• SEITENAUSZUG
---

Wolf-Dieter Kohler (1928-1985): „Heimkehrerfenster“ aus dem Ulmer Münster (1959)
In welchem Bauwerk kann man kostenlos Kunstwerke von Rudolf Yelin, Wilhelm Geyer, Wolf-Dieter Kohler, Peter Valentin Feuerstein oder Hans Gottfried von Stockhausen betrachten? Im Ulmer Münster, der größten evangelischen Kirche Deutschlands. Seit den schweren Kriegszerstörungen ist man hier einen anderen Weg als in den allermeisten anderen Kirchen gegangen: Nicht ein einzelner Künstler verewigte hier sein Gesamtkonzept, sondern immer wieder haben Glaskunstmeister hier einen Beitrag geleistet. Farbenfroh, abwechslungsreich, widersprüchlich: genau so haben mittelalterliche Kirchen einst überall ausgesehen – erleben kann man dieses Prinzip in Deutschland eigentlich nur noch in Ulm. Für Kohler war es eine Ehre und Herausforderung, in diesen Kreis aufgenommen zu sein. Obwohl bereits sein Kollege Hans Gottfried von Stockhausen ein Chorfenster mit dem Himmlischen Jerusalem ausgestattet hatte (1956), entschied sich Kohler für diesen Gegenstand, den er in seinem Schaffen am meisten aufgegriffen hat und der als sein Markenzeichen gelten darf. Vielleicht war dies der Grund, dass man sich einverstanden zeigte, nochmals die zwölf Tore in diesem Bauwerk aufzugreifen?
Kohler stand ein hoch gelegenes Seitenfenster im linken Schiff zur Verfügung. Anders als das spätere „Himmelfahrtsfenster“ über dem Marientor wurde dieses Fenster an der Nordseite von der damaligen Presse hoch gelobt und intensiv besprochen; die Zeitungen von damals bezeichnen es als „gelungene Ergänzung zum Bestand“, als „hoffnungsvolle Botschaft, dass Menschen durch Gott nach Hause finden“ und einmal sogar als als „Offenbarung unserer Zeit“. Es hat den Titel „Heimkehrerfenster“ bekommen und es nahm, was ein ausdrücklicher Wunsch der Gemeinde war, ein damals aktuelles Thema auf: Die Heimkehr von Kriegsgefangenen und Geflüchteten (unterer Bereich).

---

• DATENAUSZUG
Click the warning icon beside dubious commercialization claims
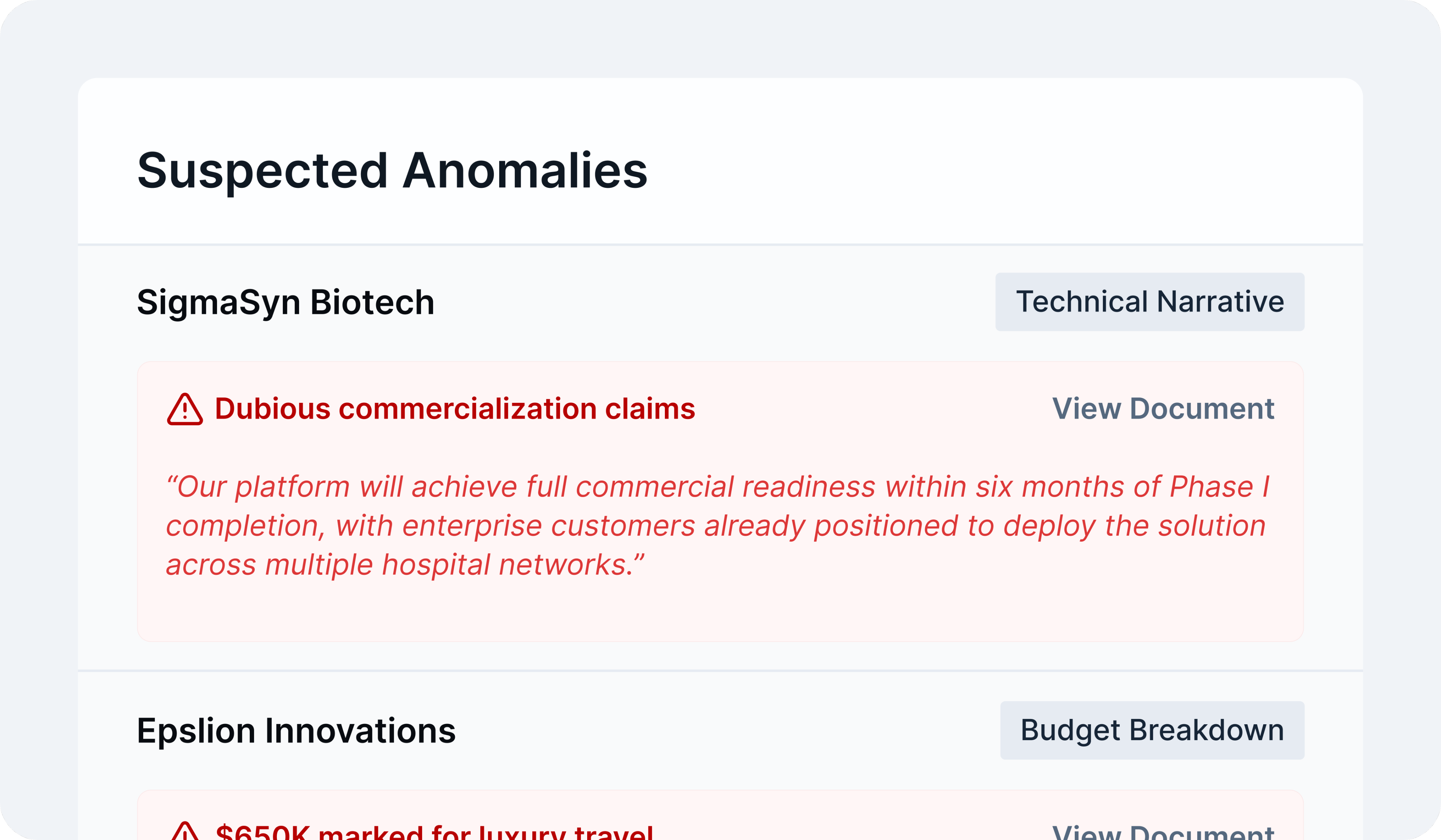This screenshot has height=840, width=1441. pos(185,409)
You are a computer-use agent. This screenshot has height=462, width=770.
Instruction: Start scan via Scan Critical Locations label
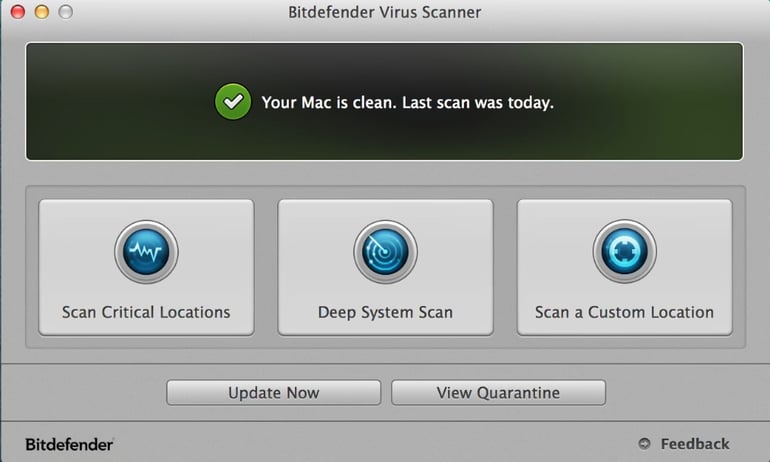[146, 312]
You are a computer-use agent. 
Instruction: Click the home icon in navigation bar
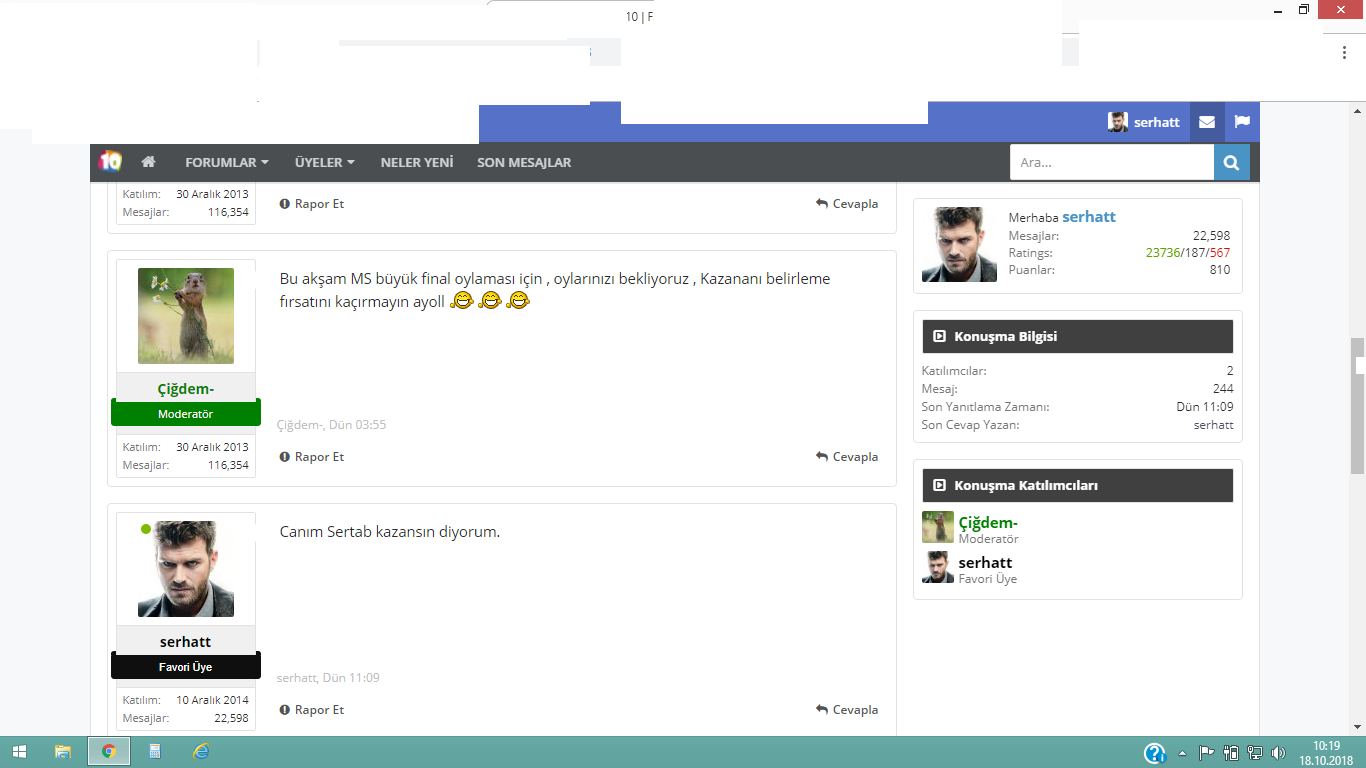(x=148, y=162)
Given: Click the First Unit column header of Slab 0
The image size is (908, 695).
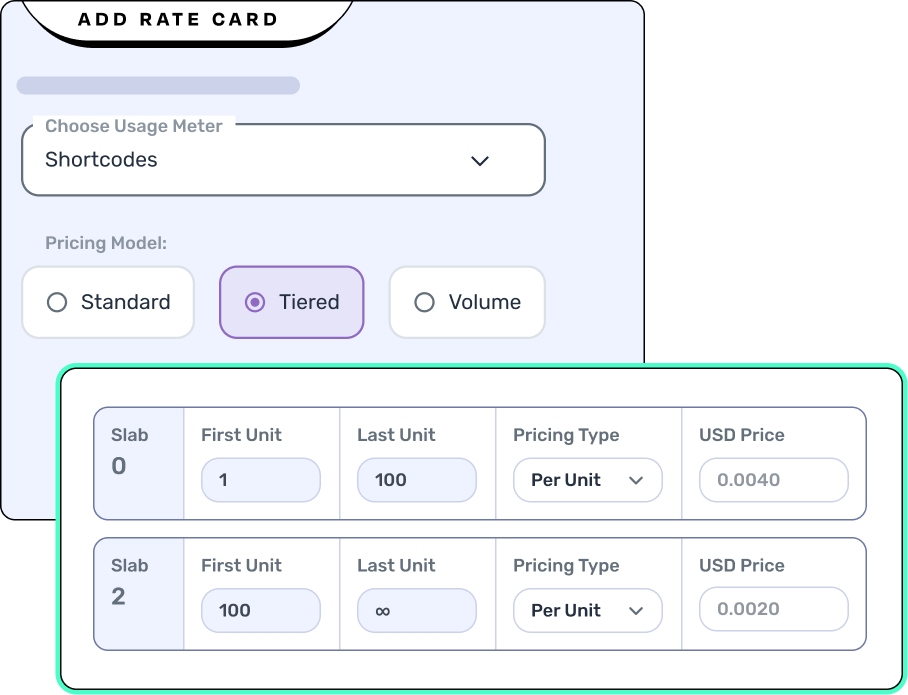Looking at the screenshot, I should click(241, 435).
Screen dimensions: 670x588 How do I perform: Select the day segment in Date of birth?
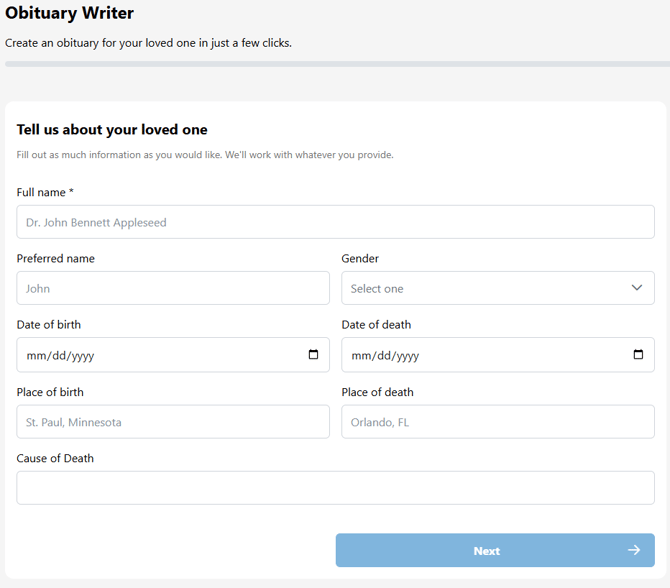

---

• AUFGABEN
#1 Nenne alle Künstler, deren Werke man laut dem Text über das Heimkehrerfenster im Ulmer Münster kostenlos ansehen kann.
#2 Welches damals aktuelle Thema hat das Heimkehrerfenster nach dem Text auf ausdrücklichen Wunsch der Gemeinde aufgenommen?
#3 Schreib den Text über das Heimkehrerfenster im Ulmer Münster nach seinem letzten Satz weiter.

• ANTWORTEN NACH NUMMER
#1 Rudolf Yelin, Wilhelm Geyer, Wolf-Dieter Kohler, Peter Valentin Feuerstein, Hans Gottfried von Stockhausen

#2 Die Heimkehr von Kriegsgefangenen und Geflüchteten.

#3
Trotz der Entfernung des Fensters von über zehn Metern bis zum Betrachter wurden Details bis ins Kleinste ausgearbeitet – so setzen sich die Tore aus Hunderten von Steinen zusammen, am Fell des Lammes könnte man die Haare zählen. Hier geht von ihm der weiße Lebensfluss aus und bringt den Baum des Lebens rechts unten zum Blühen. Um das Lamm reihen sich die zwölf Tore. Das größte davon links unten ist mit einer Figur besetzt: Es ist nicht Petrus, der Türwächter, dessen Darstellung Kohler peinlich vermeidet, sondern ein Engel zur Begrüßung der ankommenden Menschen, von denen allerdings nur ein einziger auf Knien zu entdecken ist (dies soll der verlorene Sohn sein, der durch das Wasser (i.e. der Geist Gottes) gereinigt wird) – Menschenmassen wie auf mittelalterlichen Gerichtsbildern gibt es hier nicht.
Hermann Baumhauer, Joachim Feist: Das Ulmer Münster und seine Kunstwerke, Stuttgart 1977.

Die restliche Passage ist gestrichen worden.